Monday, September 04, 2006
Matthew Battles, Library: An Unquiet History
This book is essentially a history of the development of the library, from its earliest beginnings in Mesopotamia to the public library we use today. But it's much more. In elegant prose, Battles regales the reader not only with the "stories" of major developments in library sciences over the centuries, he also gives you loving descriptions of the ways in which books have been handled, bound, and catalogued as well as fascinating character studies of the many people who contibuted to developments in the library sciences: Aristotle and Cicero, John Harvard and Jonathan Swift, Melvil Dewey and Alfred Kazin, among others.
Library: An Unquiet History is further filled with trivia for the eager bibliophile, such as phony titles from Dickens's "false facade" collection, titles from books that exist only in literary works, descriptions of the personal libraries of famous writers and thinkers, even details on how the role of the librarian has changed over the centuries.
Interestingly, one thing that emerges from Battles's writing is an appreciation of the fragility of the library and the intellectualism for which it stands.
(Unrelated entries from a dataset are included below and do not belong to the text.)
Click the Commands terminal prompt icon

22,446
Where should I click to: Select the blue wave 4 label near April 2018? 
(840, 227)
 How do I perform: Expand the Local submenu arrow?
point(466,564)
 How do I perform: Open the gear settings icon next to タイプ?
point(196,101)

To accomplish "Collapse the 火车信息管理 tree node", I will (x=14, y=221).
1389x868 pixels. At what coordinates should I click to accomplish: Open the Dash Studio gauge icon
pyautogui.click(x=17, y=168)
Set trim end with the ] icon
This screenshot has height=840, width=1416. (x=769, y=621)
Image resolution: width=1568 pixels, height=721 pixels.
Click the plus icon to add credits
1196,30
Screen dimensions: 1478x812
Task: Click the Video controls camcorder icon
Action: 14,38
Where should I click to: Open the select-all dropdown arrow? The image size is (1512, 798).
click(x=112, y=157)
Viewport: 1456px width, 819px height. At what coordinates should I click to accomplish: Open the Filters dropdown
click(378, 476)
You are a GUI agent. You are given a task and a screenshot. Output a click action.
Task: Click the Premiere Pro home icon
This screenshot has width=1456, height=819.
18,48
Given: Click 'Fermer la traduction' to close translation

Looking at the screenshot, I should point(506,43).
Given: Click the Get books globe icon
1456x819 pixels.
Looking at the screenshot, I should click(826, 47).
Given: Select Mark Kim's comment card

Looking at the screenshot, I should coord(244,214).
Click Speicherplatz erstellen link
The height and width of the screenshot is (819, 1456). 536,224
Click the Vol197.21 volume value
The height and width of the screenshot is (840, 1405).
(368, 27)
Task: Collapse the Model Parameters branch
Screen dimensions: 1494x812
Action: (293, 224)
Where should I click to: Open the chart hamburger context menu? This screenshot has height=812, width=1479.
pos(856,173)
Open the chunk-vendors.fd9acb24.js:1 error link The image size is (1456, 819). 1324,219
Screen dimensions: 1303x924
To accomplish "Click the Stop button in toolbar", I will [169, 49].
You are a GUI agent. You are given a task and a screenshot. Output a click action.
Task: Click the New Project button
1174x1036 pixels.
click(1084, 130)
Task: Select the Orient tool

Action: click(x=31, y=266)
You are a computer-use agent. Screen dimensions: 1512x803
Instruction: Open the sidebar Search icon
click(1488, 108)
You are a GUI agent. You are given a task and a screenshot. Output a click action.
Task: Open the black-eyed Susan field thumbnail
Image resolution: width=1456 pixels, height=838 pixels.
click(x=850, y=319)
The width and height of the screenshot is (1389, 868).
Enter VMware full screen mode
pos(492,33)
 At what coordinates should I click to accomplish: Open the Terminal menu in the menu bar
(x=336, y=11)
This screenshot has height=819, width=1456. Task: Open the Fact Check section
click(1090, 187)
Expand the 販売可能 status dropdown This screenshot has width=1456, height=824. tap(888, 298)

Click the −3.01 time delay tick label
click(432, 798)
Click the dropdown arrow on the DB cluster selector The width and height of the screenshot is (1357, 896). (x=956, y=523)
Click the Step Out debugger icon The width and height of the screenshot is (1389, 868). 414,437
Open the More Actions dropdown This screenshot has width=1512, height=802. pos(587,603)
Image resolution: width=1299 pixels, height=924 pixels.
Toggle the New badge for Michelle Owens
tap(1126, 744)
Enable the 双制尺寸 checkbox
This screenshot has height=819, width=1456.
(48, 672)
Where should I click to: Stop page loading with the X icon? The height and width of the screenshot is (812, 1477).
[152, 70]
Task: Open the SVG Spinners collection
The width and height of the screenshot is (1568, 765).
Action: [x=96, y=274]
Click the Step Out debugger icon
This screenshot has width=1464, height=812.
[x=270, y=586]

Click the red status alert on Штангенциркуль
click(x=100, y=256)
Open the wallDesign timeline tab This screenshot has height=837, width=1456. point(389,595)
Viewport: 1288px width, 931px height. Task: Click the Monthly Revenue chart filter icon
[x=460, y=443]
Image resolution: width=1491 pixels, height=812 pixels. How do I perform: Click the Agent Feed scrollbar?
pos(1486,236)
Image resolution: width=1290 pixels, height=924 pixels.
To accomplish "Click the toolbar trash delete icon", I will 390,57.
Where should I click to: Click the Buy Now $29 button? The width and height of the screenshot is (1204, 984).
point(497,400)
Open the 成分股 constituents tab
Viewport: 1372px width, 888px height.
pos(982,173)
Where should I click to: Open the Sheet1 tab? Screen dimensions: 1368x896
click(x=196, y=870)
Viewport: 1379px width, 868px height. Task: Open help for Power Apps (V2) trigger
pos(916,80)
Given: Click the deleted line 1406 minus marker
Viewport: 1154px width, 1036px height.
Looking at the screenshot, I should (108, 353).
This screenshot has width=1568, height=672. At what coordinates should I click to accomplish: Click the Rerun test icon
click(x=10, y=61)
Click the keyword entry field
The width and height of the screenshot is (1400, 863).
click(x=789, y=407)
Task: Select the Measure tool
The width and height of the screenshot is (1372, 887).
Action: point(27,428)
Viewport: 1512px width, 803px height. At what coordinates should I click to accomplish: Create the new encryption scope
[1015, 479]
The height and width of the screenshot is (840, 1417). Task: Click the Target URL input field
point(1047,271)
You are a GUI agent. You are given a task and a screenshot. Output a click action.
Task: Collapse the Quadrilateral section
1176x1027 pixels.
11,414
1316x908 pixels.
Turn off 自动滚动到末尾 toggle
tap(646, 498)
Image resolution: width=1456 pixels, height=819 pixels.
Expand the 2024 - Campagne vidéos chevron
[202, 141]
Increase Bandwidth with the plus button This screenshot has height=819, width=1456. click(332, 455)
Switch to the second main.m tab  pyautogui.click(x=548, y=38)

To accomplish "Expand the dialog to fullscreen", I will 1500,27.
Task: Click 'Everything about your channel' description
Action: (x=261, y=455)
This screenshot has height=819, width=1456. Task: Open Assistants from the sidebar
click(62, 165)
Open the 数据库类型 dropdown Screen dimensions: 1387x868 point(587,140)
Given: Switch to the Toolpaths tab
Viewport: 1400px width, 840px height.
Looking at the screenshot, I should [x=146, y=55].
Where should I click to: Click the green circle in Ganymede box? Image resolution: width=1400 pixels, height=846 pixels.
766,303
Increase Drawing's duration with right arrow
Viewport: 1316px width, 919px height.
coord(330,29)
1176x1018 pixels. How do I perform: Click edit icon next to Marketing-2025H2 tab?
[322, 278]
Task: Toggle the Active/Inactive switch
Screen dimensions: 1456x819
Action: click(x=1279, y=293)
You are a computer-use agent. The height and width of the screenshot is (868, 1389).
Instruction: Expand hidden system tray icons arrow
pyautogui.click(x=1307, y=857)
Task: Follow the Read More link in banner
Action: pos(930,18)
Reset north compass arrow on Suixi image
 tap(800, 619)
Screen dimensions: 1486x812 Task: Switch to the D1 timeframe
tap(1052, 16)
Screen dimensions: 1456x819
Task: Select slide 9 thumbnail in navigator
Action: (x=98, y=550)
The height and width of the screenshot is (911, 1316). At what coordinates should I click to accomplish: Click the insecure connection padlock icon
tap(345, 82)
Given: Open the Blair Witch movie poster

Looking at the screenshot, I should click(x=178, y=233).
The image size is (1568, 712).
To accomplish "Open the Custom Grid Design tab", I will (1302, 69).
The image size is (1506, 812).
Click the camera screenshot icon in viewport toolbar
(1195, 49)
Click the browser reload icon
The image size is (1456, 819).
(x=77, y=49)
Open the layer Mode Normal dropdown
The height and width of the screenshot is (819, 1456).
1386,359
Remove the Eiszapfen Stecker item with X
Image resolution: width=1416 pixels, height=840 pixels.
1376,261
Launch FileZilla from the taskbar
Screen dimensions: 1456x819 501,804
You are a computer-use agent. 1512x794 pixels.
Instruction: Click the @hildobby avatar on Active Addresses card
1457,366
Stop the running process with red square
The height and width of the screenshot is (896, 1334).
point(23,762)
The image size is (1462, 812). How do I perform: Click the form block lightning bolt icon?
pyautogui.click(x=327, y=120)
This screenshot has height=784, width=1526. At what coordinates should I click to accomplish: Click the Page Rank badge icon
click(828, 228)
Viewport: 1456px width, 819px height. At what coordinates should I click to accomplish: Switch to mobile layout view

In retrospect, the history of the library is really the history of its destruction and the suppression of its works, whether at the hands of a Julius Caesar or a Joseph Goebbels. But like a phoenix emerging from its own ashes, the library is testament to the endurance of intellectualism in the face of fundamentalism, demagoguery, and military might.
This is an interesting and well-written work of non-fiction that I enjoyed. You will, too.